Fibrodysplasia ossificans progressiva (FOP) begins with very little warning. When children are born with FOP, they appear normal aside from a possibly characteristic malformation of the largest toe that tends to be pointed inwards and may be shorter. It is not until the child is somewhere between two and five years old that most of them begin to develop swelling on their scalp, heads, back, or their neck.
Some patients, such as twenty-four-year-old Erin Danzer, are able to prevent the rapid progression of FOP with careful management. Erin contributed to a recent Newsweek article saying that she is grateful that her FOP disorder was discovered in its early stages.
Erin’s parents kept careful watch on her activities. Although she was unable to participate in sports, her discipline delayed the usual deformities that are caused by FOP. Until she turned 19, Erin was able to walk and sometimes even jog.
After a FOP flare-up at the age of nineteen, Erin was unable to walk unaided. Until that time, Erin did not believe there was an urgency to acknowledge her disability to others. But now her disability was obvious and she was unable to hide it. She no longer felt “normal.” Erin says the flareup that lasted two years took away her independence. She says it was the worst period of her life.
Frederick Kaplan M.D., Orthopedic Research Professor at the Perelman School in Pennsylvania, explained to Newsweek that FOP progresses rapidly in adolescence. At thirty years of age, the majority of patients are almost completely immobilized by the sheets of extra bone.
Dr. Kaplan estimates that so far he has visited about ninety percent of all FOP patients (N. 1000) in the world.
FOP is an aggressive disorder that transforms connective tissue and muscle into sheets and plates of bone.
The doctor said that most flare-ups tend to be spontaneous. Some are caused by injury, intramuscular injections, or biopsies. Even the immune system is suspected of being a trigger.
Internal Organs
FOP does not directly affect internal organs.

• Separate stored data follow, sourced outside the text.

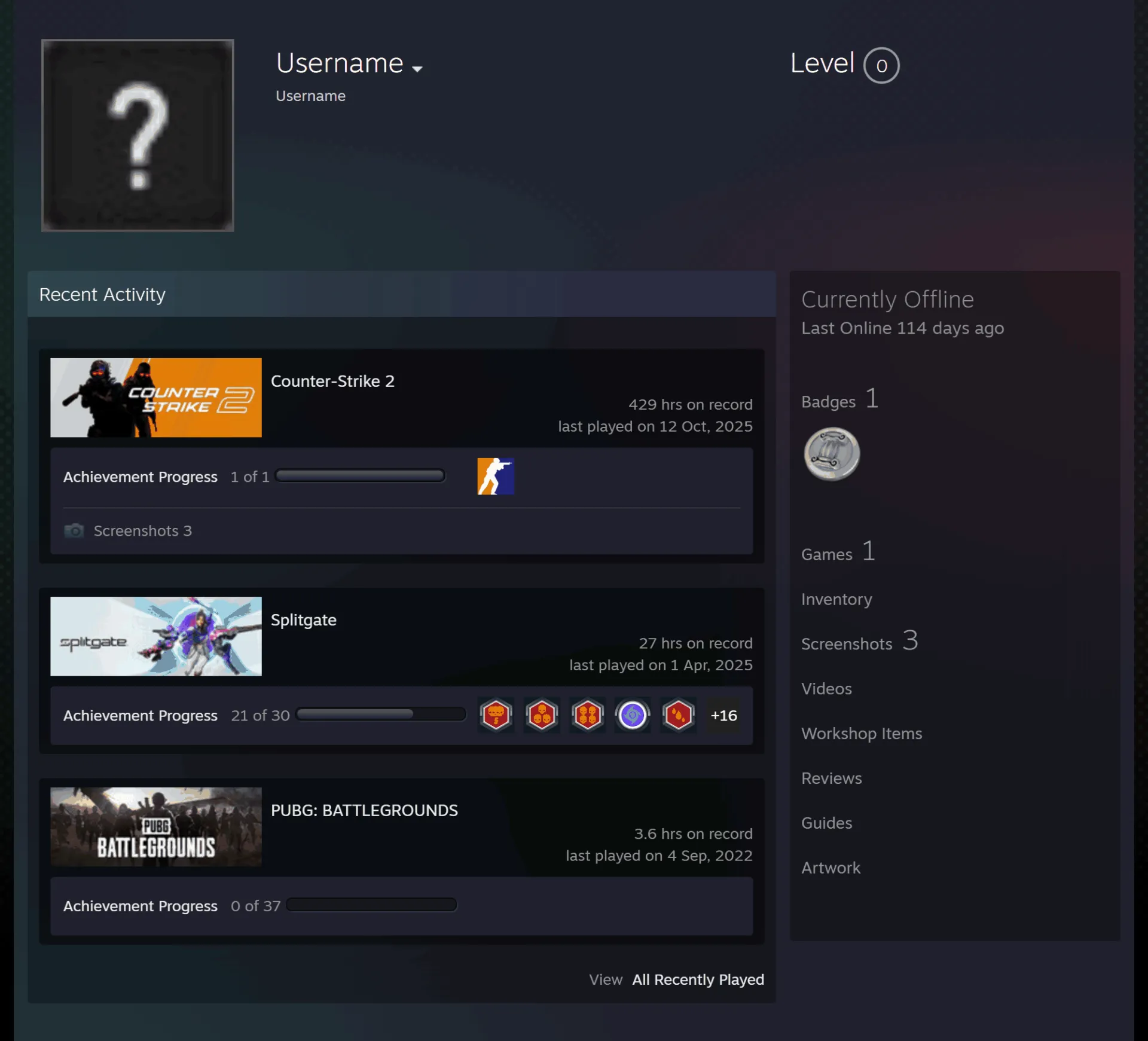Open the silver community badge icon
Screen dimensions: 1148x1041
point(832,454)
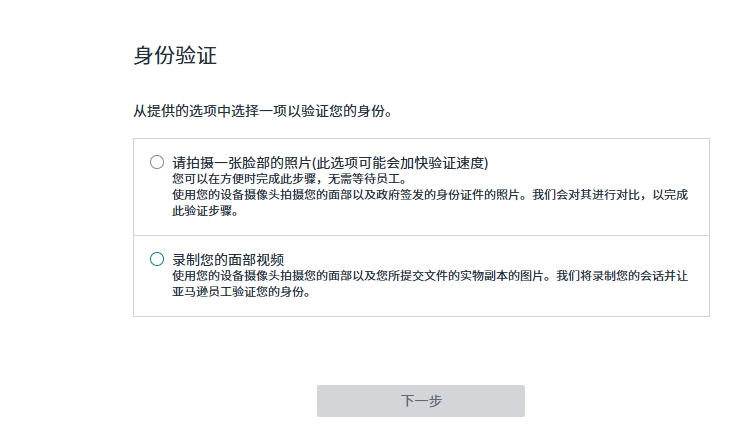Click the 下一步 button
Viewport: 751px width, 444px height.
pos(421,400)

However, the compression against the chest wall prevents it from expanding, eventually causing heart failure.
Dr. Kaplan says that the estimated life span for FOP patients is about age fifty-six.
But Erin could not be deterred. Within the last five years, she started a new job and improved her social life. Erin learned how to compensate for her disability by approaching daily activities differently.
The flareup even caused a problem with her jaw and she now has to rely on smoothies, protein shakes, and soft food.
Erin will occasionally get new flareups that are severe enough to cause her to lose more of her mobility. She approaches each one as they occur, taking one day at a time, and appreciates “good days.”
She finds her involvement with the FOP community, reaching out to other FOP patients, and fundraising especially rewarding.
Looking Forward
Professor Kaplan said that about sixteen biotechnology and pharmaceutical companies have shown an interest in drug development for investigation in clinical trials.
The discovery of the ACVR-1 gene mutation in 2006 has been an incentive for companies to develop a treatment. At least six trials for adults are being conducted at this time.
Dr. Kaplan points to a new era of clinical trials investigating small molecules that can inhibit extra bone. If the trials are successful, they can lead to the treatment of more common conditions such as joint and hip deterioration.